Acacia rubricola is a shrub belonging to the genus Acacia and the subgenus Phyllodineae native to north eastern Australia.

==Description==
The shrub typically grows to a height of 2 m and has many branches and heavy foliage and a bushy habit. It has ribbed hairy branchlets with the phyllodes emerging from the ribs. The flat, evergreen and linear shaped phyllodes have a length of 40 to 43 mm and a width of 1 to 2 mm and are generally straight or slightly sigmoid and have a single yellow translucent longitudinal nerve that is prominent on each side of the phyllode. It flowers between August and October producing simple inflorescences that have spherical flower-heads that contain 20 to 35 yellow flowers. After flowering, from late November to January, chartaceous dark brown seed pods will form that have a linear shape but are raised over the seeds,. The pods are found up to a length of around 40 mm and a width of 2.5 mm with longitudinally arranged seeds inside.
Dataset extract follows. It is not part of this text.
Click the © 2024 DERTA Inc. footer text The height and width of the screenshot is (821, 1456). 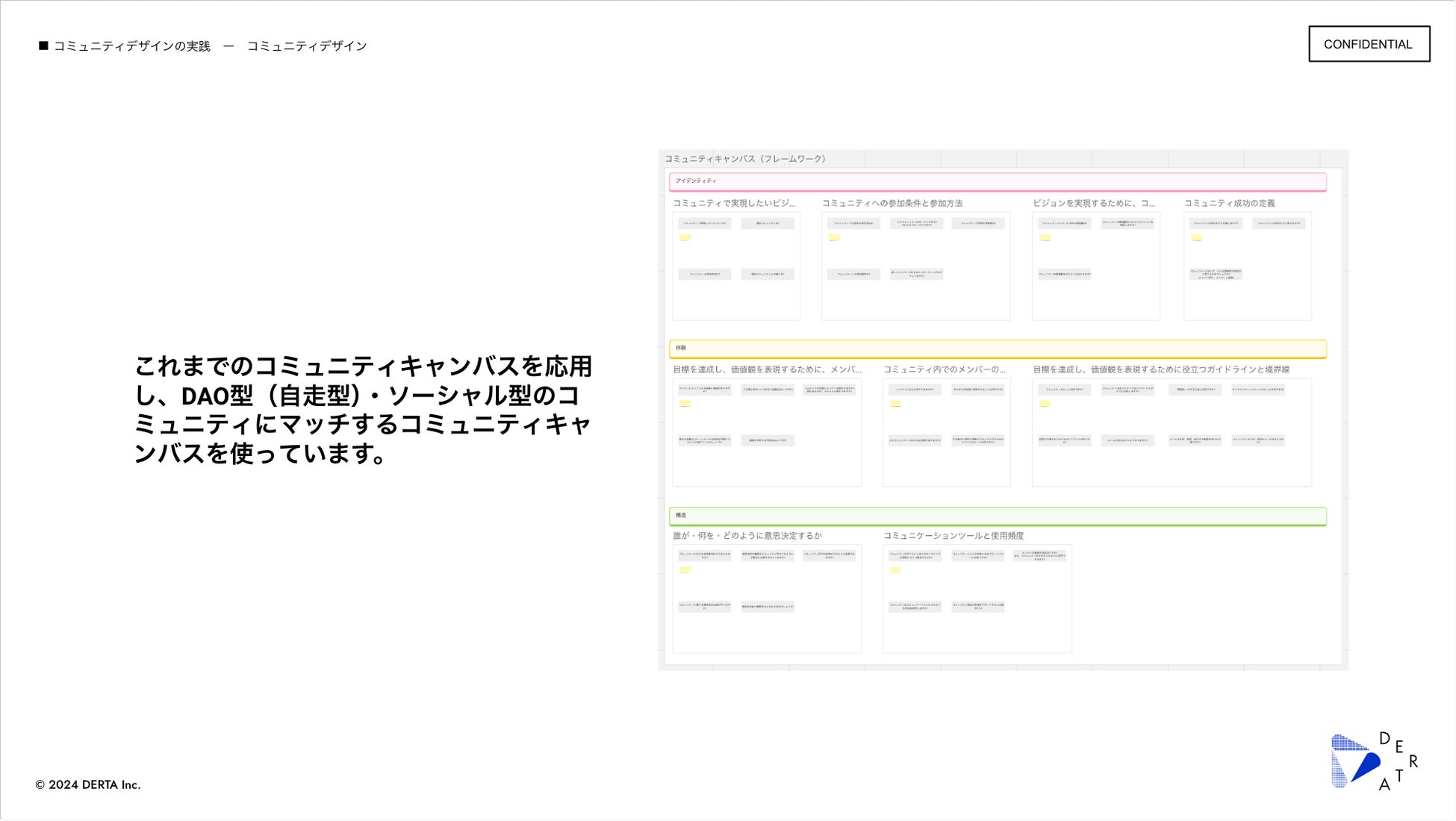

The dark brown seeds have a length of 3.7 to 4.5 mm and a width of 1.6 to 2 mm with a cream coloured aril.

==Distribution==
It is endemic to a small area on the Binjour Plateau in south eastern Queensland near Gayndah growing in red loamy soils as a part of heathland or open Eucalyptus woodland communities.

==Conservation status==
Acacia rubricola is listed as "endangered" under the Queensland Nature Conservation Act 1992. It is not listed under the Australian Environment Protection and Biodiversity Conservation Act 1999.